Thu. Mar 23rd, 2023

The pound has plummeted to its lowest level against the dollar in history, falling more than 4 per cent, as the markets responded to the announcement of Britain’s biggest tax cuts in 50 years.

Sterling tumbled to $1.035 on Monday in early Asia trading before it regained some ground to about $1.05, still a 20-year low.

The collapse of the pound comes after chancellor Kwasi Kwarteng hinted that more tax breaks could come after his mini-Budget on Friday announced huge tax cuts and massive borrowing

Mr Kwarteng on Sunday attempted to assuage people’s fears that the mini-Budget mainly helps the rich, saying the cuts “favour people right across the income scale”.

He and Liz Truss have rejected analysis indicating that the measures – which include abolishing the top rate of income tax for the highest earners – will see only the incomes of the wealthiest households grow.

The pound was buying less than a euro or dollar at one international bureaux de change this morning. The Change Group office at London St Pancras International was selling €100 for £108.84 – valuing the pound at less than 92 euro cents.

Labour’s Rachel Reeves said on Monday she was “extremely worried” about the latest slump in the pound, warning that it would put pressure on the Bank of England to raise interest rates.

It comes as one of the chancellor’s allies told The Times the drop in the pound’s worth was merely “City boys playing fast and loose with the economy … it was bound to happen. It will settle”.

Ms Reeves told Times Radio: “Instead of blaming everybody else … instead of behaving like two gamblers in a casino chasing a losing run, they should be mindful of the reaction not just on the financial markets but also of the public.”

Chloe Smith, the work and pensions secretary, told Sky News: “I wouldn’t be able to comment on market movements … lots of factors go into market movements.”

In an interview with CNN, Ms Truss rejected comparisons with Joe Biden’s approach, after the US president said he was “sick and tired of trickle-down economics”.

Asked whether she was “recklessly running up the deficit”. Ms Truss said: “I don’t really accept the premise of the question at all.”

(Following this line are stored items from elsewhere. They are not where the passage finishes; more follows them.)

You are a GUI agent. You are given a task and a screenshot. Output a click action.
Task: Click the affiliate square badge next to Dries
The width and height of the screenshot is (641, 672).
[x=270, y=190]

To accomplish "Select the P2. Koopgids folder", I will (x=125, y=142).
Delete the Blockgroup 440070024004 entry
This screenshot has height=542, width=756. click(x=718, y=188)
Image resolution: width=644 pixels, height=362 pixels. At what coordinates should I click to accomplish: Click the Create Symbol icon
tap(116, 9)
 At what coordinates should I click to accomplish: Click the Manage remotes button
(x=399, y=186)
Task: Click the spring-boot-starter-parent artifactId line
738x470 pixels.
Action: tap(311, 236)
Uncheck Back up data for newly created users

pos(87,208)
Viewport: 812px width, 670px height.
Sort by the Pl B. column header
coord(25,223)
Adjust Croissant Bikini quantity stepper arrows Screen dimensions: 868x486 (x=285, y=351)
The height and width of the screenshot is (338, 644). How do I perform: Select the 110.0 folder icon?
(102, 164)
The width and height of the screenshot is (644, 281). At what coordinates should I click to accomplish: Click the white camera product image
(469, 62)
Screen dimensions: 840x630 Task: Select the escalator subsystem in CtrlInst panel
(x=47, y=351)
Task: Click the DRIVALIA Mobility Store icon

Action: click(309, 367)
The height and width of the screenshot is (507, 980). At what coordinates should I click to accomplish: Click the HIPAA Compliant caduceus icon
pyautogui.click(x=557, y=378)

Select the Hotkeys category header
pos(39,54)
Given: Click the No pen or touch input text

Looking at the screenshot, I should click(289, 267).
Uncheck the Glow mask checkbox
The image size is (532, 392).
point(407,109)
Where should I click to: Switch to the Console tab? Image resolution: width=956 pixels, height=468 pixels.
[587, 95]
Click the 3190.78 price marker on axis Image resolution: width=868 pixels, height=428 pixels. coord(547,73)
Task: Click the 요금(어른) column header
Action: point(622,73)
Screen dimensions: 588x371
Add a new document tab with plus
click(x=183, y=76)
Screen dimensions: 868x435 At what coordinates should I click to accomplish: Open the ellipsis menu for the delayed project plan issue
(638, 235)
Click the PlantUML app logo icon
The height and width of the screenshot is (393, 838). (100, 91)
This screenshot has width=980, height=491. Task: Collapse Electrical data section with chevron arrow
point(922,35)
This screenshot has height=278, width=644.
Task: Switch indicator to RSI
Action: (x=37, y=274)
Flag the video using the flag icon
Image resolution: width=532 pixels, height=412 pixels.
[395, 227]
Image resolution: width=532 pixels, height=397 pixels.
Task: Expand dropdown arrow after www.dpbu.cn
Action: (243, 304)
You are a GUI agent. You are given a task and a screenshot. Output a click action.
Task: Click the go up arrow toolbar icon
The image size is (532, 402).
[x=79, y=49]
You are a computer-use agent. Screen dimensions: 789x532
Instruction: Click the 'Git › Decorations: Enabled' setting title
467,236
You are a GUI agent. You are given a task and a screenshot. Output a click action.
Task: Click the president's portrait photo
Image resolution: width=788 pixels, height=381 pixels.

Mr Kwarteng and Ms Truss could continue their spree in the New Year, with possible further reductions in income tax and the loosening of immigration rules and other regulations.

The government is reportedly considering abolishing a charge for parents who earn more than £50,000 and claim child benefit, increasing the annual allowances on pension pots and a tax break for people who stay at home to care for children or loved ones.

The £45bn tax-slashing package was met with alarm by leading economists, some Tory MPs and financial markets, fuelling predictions sterling could plunge to parity with the US dollar by the end of the year.

Such a slump could trigger a rebellion from Tory backbenchers, who could refuse to vote for the government’s finance bill or submit letters of no confidence, The Telegraph reported, citing backers and critics of the PM.

In a sign of Tory unease, Conservative former chancellor George Osborne urged the government to end the “schizophrenic” policy of slashing taxes and increasing borrowing.

Ms Osborne told Channel 4: “Fundamentally, the schizophrenia has to be resolved – you can’t have small-state taxes and big-state spending.”

Former deputy prime minister Damian Green told GB News “there’s more to conservatism than tax cutting”, and said with a general election in two years things “have to happen quickly”.

Labour leader Sir Keir Starmer, who pledged that a Labour government would reinstate the top income tax rate of 45 per cent, hit out at the government’s “wrongheaded” economic policies.

Liberal Democrat Treasury spokesperson Sarah Olney said: “This government has shown its true colours, making regular people pay in the long run for their economic vandalism”.

The sluggish performance of the pound has added to the concerns of investors amid a bleak market outlook and the risk of recession, as winter approaches and the war continues in Ukraine.

The price of imports of commodities valued in dollars, such as oil and gas, are set to soar if the pound continues to remain at such a low level against the US currency.